------ 確認用文章 ------

次の月にチェックする時にも同じように記録をとって、前回との比較をします。急な進行が見られたら、早めに眼科を受診しましょう。

すでに目の病気がある場合は毎日チェック

予防的なチェックは月1回で十分ですが、すでに眼科を受診して目の病気の診断を受けている場合は、1~2週間に1回くらいのペースでアムスラーチャートのチェックをするのをおすすめします。

また、アムスラーチャートのチェックでも異常があらわれている場合は、毎日チェックしましょう。そうすることで、さらなる悪化が起きていないかを確認することができます。
 
アムスラーチャートは、「目の病気になっていないか?」というチェックと同時に、「目の病気が悪化していないか?」というチェックにも使えるものなのです。とくに黄斑変性や黄斑浮腫などの場合は、アムスラーチャートで早く異変に気づき、さらなる悪化を食い止めることができます。
 
では、もし病気が悪化しているように感じたら、どうすればいいでしょうか? アムスラーチャートの見え方が、以前と明らかに変化していたら、早めに眼科にかかりましょう。翌診療日で結構ですから、主治医に相談してください(夜間の緊急外来に慌てて行く必要はありません)。
 
「悪くなった」とは言い切れないが、悪化している気がして心配という場合は、もう2~3日様子を見てください。アムスラーチャートのチェックを2~3日続けても「やっぱり悪くなった気がする」と感じるのであれば病院に行きましょう。

受診する時は、チェックの際に記録したアムスラーチャートのメモを持参してください。

自覚症状がなくても、眼科に行って大丈夫?

毎月、アムスラーチャートをチェックしていたら、初めて異常があらわれた。でも、目が痛いとか、見えづらいといった自覚症状はない― こんな時、「病院にかかっていいのかな?」と心配になることでしょう。

異常があるように感じたのは気のせいで、病院で調べたらまったく問題がなかったり、あってもごく軽い状態だったりしたら、「この程度で病院に来たの?」と思われるのではないかと不安になります。
 
もし、アムスラーチャートや視力表のセルフチェックで異常が出た場合は、変な言い方かもしれませんが、自信を持って受診してください。「普段の生活に支障が出ていない=症状がない」と思われがちですが、それは間違いです。生活に困らない程度だとしても、歪んで見えたり、そのことが気がかりになっているなら、立派な「症状」です。

そして、経験のある医師なら、「患者さんは『大したことではない』と思っていたが、診察してみたら実は重大な病気だった」というケースに少なからず遭遇しています。通常の診療時間内であれば、堂々と受診していいのです。

また、セルフチェックで異常が出なければ病院にかかってはいけない、というわけでもありません。たとえば、「緑内障になった家族がいるから自分も心配で……」「お友達が目の病気で見えなくなってしまって、私も大丈夫なのか気になって……」という場合でも、眼科で相談するのはよいことです。

------

上のアムスラーチャートの文章のうち、「予防的なチェックは月1回で十」と「自覚症状がなくても、眼科に行って大丈夫?」の間を、両端の語句も含めて一字一句違えずに書き写してください。

------ 提供項目 ------

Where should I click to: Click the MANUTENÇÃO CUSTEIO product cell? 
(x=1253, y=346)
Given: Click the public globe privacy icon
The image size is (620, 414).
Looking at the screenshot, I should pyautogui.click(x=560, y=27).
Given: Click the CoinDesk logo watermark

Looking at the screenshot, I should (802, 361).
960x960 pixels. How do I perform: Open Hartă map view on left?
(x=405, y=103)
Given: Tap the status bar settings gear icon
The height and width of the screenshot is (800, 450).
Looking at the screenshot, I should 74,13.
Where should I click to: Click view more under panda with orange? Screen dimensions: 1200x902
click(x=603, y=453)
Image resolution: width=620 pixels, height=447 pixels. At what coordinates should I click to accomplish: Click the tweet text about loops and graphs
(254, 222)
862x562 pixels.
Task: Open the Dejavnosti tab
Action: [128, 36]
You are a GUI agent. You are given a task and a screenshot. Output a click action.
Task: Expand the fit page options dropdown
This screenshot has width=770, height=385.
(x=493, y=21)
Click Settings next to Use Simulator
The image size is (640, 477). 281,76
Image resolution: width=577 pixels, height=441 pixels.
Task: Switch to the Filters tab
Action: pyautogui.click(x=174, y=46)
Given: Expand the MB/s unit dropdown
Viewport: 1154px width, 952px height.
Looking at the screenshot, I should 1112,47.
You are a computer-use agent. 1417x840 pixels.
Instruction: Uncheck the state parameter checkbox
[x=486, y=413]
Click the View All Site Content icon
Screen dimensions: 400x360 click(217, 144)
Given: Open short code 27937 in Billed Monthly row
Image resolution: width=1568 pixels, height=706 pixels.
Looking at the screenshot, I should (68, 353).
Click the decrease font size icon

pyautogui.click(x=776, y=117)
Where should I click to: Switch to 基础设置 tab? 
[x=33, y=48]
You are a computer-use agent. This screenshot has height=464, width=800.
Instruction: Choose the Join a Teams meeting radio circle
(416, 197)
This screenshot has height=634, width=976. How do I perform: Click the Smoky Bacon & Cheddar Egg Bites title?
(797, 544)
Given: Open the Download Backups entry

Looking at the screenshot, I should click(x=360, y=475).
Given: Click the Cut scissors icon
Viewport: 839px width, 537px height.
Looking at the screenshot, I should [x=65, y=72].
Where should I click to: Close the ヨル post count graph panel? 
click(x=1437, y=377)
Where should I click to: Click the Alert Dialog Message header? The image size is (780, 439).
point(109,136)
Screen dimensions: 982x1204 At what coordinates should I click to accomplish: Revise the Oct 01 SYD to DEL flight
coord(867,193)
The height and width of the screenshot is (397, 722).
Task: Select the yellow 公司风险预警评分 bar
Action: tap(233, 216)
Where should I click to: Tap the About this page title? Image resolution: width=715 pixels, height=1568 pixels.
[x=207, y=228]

------

» **回答欄**:
予防的なチェックは月1回で十分ですが、すでに眼科を受診して目の病気の診断を受けている場合は、1~2週間に1回くらいのペースでアムスラーチャートのチェックをするのをおすすめします。

また、アムスラーチャートのチェックでも異常があらわれている場合は、毎日チェックしましょう。そうすることで、さらなる悪化が起きていないかを確認することができます。
 
アムスラーチャートは、「目の病気になっていないか?」というチェックと同時に、「目の病気が悪化していないか?」というチェックにも使えるものなのです。とくに黄斑変性や黄斑浮腫などの場合は、アムスラーチャートで早く異変に気づき、さらなる悪化を食い止めることができます。
 
では、もし病気が悪化しているように感じたら、どうすればいいでしょうか? アムスラーチャートの見え方が、以前と明らかに変化していたら、早めに眼科にかかりましょう。翌診療日で結構ですから、主治医に相談してください(夜間の緊急外来に慌てて行く必要はありません)。
 
「悪くなった」とは言い切れないが、悪化している気がして心配という場合は、もう2~3日様子を見てください。アムスラーチャートのチェックを2~3日続けても「やっぱり悪くなった気がする」と感じるのであれば病院に行きましょう。

受診する時は、チェックの際に記録したアムスラーチャートのメモを持参してください。

自覚症状がなくても、眼科に行って大丈夫?